The following table presents our calculation of Adjusted Net Income and Adjusted Diluted EPS for the three and nine months ended September 30, 2021 and 2020 and reconciles these measures to our Net income (loss) and EPS for the same periods:
| Three Months Ended September 30, | Three Months Ended September 30, | |||||||
|---|---|---|---|---|---|---|---|---|
| 2021 | 2020 | |||||||
| (in millions, except per share amounts) | Amount | Per Share | Amount | Per Share | ||||
| Net income (loss) attributable to ordinary shares | $ | 0.9 | $ | — | $ | (182.0) | $ | (0.47) |
| Dividends on preferred shares | 22.4 | 0.06 | — | — | ||||
| Net income (loss) | 23.3 | 0.06 | (182.0) | (0.47) | ||||
| Deferred revenues adjustment(1) | 0.1 | — | 2.1 | 0.01 | ||||
| Transaction related costs(2) | 11.9 | 0.02 | 34.9 | 0.09 | ||||
| Share-based compensation expense | 12.0 | 0.02 | 6.8 | 0.02 | ||||
| Amortization related to acquired intangible assets | 110.9 | 0.16 | 49.0 | 0.12 | ||||
| Restructuring and impairment(3) | 15.6 | 0.02 | 3.2 | 0.01 | ||||
| Mark to market adjustment on financial instruments(4) | (83.0) | (0.12) | 144.8 | 0.36 | ||||
| Interest on new debt held in escrow(5) | 27.7 | 0.04 | — | — | ||||
| Other(6) | 10.7 | 0.02 | 5.2 | 0.01 | ||||
| Income tax impact of related adjustments | (15.5) | (0.02) | (5.5) | (0.01) | ||||
| Adjusted net income and Adjusted Diluted EPS | $ | 113.6 | $ | 0.16 | $ | 58.5 | $ | 0.14 |
| Weighted average ordinary shares (Diluted) | 699,822,054 | 407,577,327 | ||||||
| Nine Months Ended September 30, | Nine Months Ended September 30, | |||||||
| --- | --- | --- | --- | --- | --- | --- | --- | --- |
| 2021 | 2020 | |||||||
| (in millions, except per share amounts) | Amount | Per Share | Amount | Per Share | ||||
| Net loss attributable to ordinary shares | $ | (105.3) | $ | (0.17) | $ | (336.9) | $ | (0.91) |
| Dividends on preferred shares | 22.4 | 0.03 | — | — | ||||
| Net loss | (82.9) | (0.13) | (336.9) | (0.91) | ||||
| Deferred revenues adjustment(1) | 4.5 | 0.01 | 7.4 | 0.02 | ||||
| Transaction related costs(2) | (1.6) | — | 70.2 | 0.18 | ||||
| Share-based compensation expense | 38.5 | 0.06 | 31.1 | 0.08 | ||||
| Amortization related to acquired intangible assets | 333.1 | 0.51 | 136.7 | 0.35 | ||||
| Restructuring and impairment(3) | 122.0 | 0.19 | 26.8 | 0.07 | ||||
| Mark to market adjustment on financial instruments(4) | (113.2) | (0.17) | 224.2 | 0.57 | ||||
| Interest on debt held in escrow(5) | 29.1 | 0.04 | — | — | ||||
| Debt extinguishment costs and refinancing related costs | — | — | 8.6 | 0.02 | ||||
| Other(6) | 24.8 | 0.04 | 1.6 | — | ||||
| Income tax impact of related adjustments | (42.3) | (0.07) | (16.2) | (0.04) | ||||
| Adjusted net income and Adjusted Diluted EPS | $ | 312.0 | $ | 0.48 | $ | 153.5 | $ | 0.39 |
| Weighted average ordinary shares (Diluted) | 647,508,021 | 390,533,995 |
(1)Reflects the deferred revenues adjustment as a result of purchase accounting associated with businesses that were acquired.

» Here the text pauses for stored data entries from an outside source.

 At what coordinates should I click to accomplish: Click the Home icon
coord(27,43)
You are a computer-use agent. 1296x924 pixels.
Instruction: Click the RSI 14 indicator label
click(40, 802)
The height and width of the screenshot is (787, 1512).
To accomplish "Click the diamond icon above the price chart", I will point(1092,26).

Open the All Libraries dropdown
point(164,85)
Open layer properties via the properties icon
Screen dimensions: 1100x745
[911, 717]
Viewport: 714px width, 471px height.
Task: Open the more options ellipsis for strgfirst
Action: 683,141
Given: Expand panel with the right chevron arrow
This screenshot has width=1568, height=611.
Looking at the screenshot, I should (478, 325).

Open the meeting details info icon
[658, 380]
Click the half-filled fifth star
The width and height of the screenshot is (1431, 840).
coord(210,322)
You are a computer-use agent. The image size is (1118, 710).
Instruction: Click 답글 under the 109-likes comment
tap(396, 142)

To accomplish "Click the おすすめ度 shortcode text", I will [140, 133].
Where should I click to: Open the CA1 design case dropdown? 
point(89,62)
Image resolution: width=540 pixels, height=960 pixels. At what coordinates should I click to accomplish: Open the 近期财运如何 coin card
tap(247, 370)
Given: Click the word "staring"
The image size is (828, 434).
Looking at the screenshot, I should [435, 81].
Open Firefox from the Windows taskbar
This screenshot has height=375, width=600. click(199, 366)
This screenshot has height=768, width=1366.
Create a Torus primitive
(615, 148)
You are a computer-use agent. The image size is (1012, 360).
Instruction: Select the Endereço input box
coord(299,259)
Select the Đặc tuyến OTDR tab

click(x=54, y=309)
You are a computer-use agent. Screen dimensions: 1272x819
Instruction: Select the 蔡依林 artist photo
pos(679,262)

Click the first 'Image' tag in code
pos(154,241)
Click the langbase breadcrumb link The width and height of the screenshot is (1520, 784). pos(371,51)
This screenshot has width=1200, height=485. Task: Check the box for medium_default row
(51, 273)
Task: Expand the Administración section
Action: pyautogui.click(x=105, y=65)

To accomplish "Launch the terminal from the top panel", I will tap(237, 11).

(2)Includes costs incurred to complete business combination transactions, including acquisitions, dispositions and capital market activities and include advisory, legal, and other professional and consulting costs. This also includes the mark to market adjustments on the contingent stock consideration associated with the CPA Global and DRG acquisitions, as well as the mark to market adjustment associated with the CPA phantom share liability plan.
(3)Reflects costs primarily related to restructuring and impairment associated with the acquisition of primarily DRG and CPA Global in 2020, as well as the approved One Clarivate restructuring program in 2021. This also includes costs incurred in connection with
the initiative, following our merger with Churchill Capital Corp in 2019, to streamline our operations by simplifying our organization and focusing on two segments.
(4)Reflects mark to market adjustments on our private placement warrant financial instruments. In periods after issuance, changes in the estimated fair value of the liabilities are reported through earnings.
(5)Reflects interest expense incurred on the principal related to the 2021 debt offering, currently held in escrow until the completion of the pending acquisition of ProQuest. Clarivate intends to use the net proceeds to finance a portion of the purchase price and therefore, considered as part of the transaction costs associated with the pending acquisition.
(6)Includes primarily the net impact of foreign exchange gains and losses related to the re-measurement of balances and other items that do not reflect our ongoing operating performance. The 2020 detail also includes costs related to a transition services agreement and offset by the reverse transition services agreement from the sale of MarkMonitor and costs incurred in connection with and after our separation from Thomson Reuters in 2016 relating to the implementation of our standalone company infrastructure and related cost-savings initiatives. These costs were largely wound down by the end of December 31, 2020.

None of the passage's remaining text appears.